-- BEGIN Source --

Hi Xuannan,

I thought FLIP-328 will compete with FLIP-309 while setting the value of
the backlog. Understood. Thanks for the hint.

Best regards,
Jing

On Wed, Sep 6, 2023 at 12:12 PM Xuannan Su <suxuanna...@gmail.com> wrote:

> Hi Jing,
>
> Thank you for the clarification.
>
> For the use case you mentioned, I believe we can utilize the
> HybridSource, as updated in FLIP-309[1], to determine the backlog
> status. For example, if the user wants to process data before time T
> in batch mode and after time T in stream mode, they can set the first
> source of the HybridSource to read up to time T and the last source of
> the HybridSource to read from time T.
>
> Best,
> Xuannan
>
> [1]
> https://cwiki.apache.org/confluence/display/FLINK/FLIP-309%3A+Support+using+larger+checkpointing+interval+when+source+is+processing+backlog
>
>
> On Mon, Sep 4, 2023 at 10:36 PM Jing Ge <j...@ververica.com.invalid>
> wrote:
> >
> > Hi Xuannan,
> >
> > Thanks for the clarification.
> >
> > 3. Event time and process time are two different things. It might be
> rarely
> > used, but conceptually, users can process data in the past within a
> > specific time range in the streaming mode. All data before that range
> will
> > be considered as backlog and needed to be processed in the batch mode,
> > like, e.g. the Present Perfect Progressive tense used in English
> language.

-- END Source --
-- BEGIN Record excerpts --

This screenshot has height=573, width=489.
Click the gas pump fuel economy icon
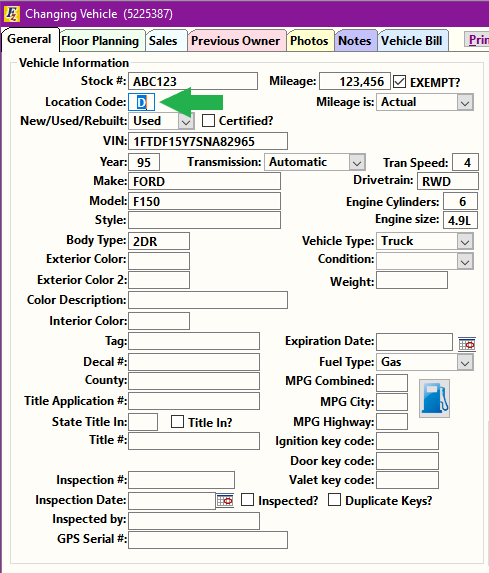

-- END Record excerpts --
-- BEGIN Record excerpts --

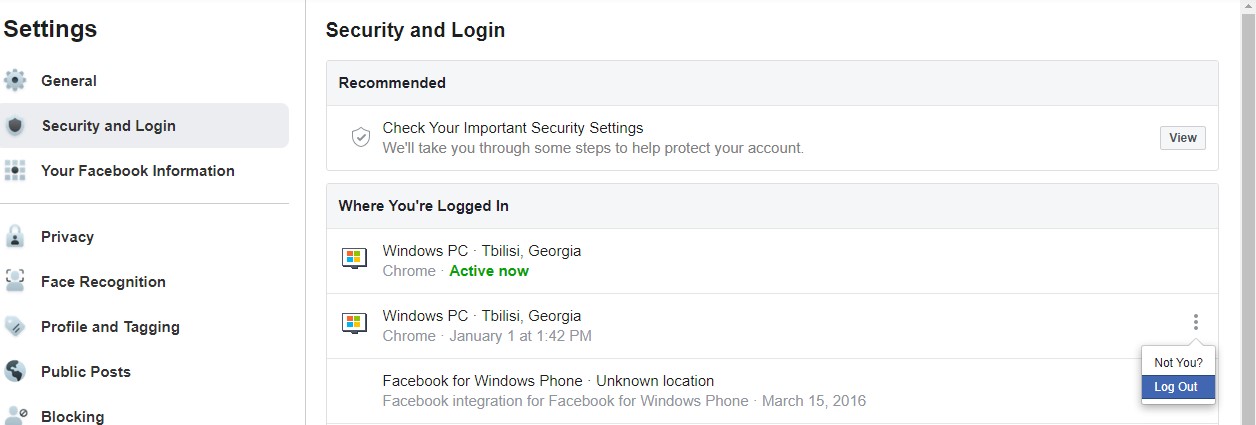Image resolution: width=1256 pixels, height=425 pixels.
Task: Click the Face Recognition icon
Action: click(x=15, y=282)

-- END Record excerpts --

Stated goal 1: Retype the FLIP backlog email thread from "I thought FLIP-328" through "you for the clarification.".
Stated goal 2: Write the next lines of the FLIP backlog email thread, starting after its final line.

Exercise result 1:
I thought FLIP-328 will compete with FLIP-309 while setting the value of
the backlog. Understood. Thanks for the hint.

Best regards,
Jing

On Wed, Sep 6, 2023 at 12:12 PM Xuannan Su <suxuanna...@gmail.com> wrote:

> Hi Jing,
>
> Thank you for the clarification.

Exercise result 2:
> >
> > Best regards,
> > Jing
> >
> > On Thu, Aug 31, 2023 at 4:45 AM Xuannan Su <suxuanna...@gmail.com>
> wrote:
> >
> > > Hi Jing,
> > >
> > > Thanks for the reply.
> > >
> > > 1. You are absolutely right that the watermark lag threshold must be
> > > carefully set with a thorough understanding of watermark generation.
> It is
> > > crucial for users to take into account the WatermarkStrategy when
> setting
> > > the watermark lag threshold.
> > >
> > > 2. Regarding pure processing-time based stream processing jobs,
> > > alternative strategies will be implemented to determine whether the
> job is
> > > processing backlog data. I have outlined two possible strategies below:
> > >
> > > - Based on the source operator's state. For example, when MySQL CDC
> source
> > > is reading snapshot, it can claim isBacklog=true.
> > > - Based on metrics. For example, when busyTimeMsPerSecond (or
> > > backPressuredTimeMsPerSecond) > user_specified_threshold, then
> > > isBacklog=true.
> > >
> > > As of the strategies proposed in this FLIP, it rely on generated
> > > watermarks. Therefore, if a user intends for the job to detect backlog
> > > status based on watermark, it is necessary to generate the watermark.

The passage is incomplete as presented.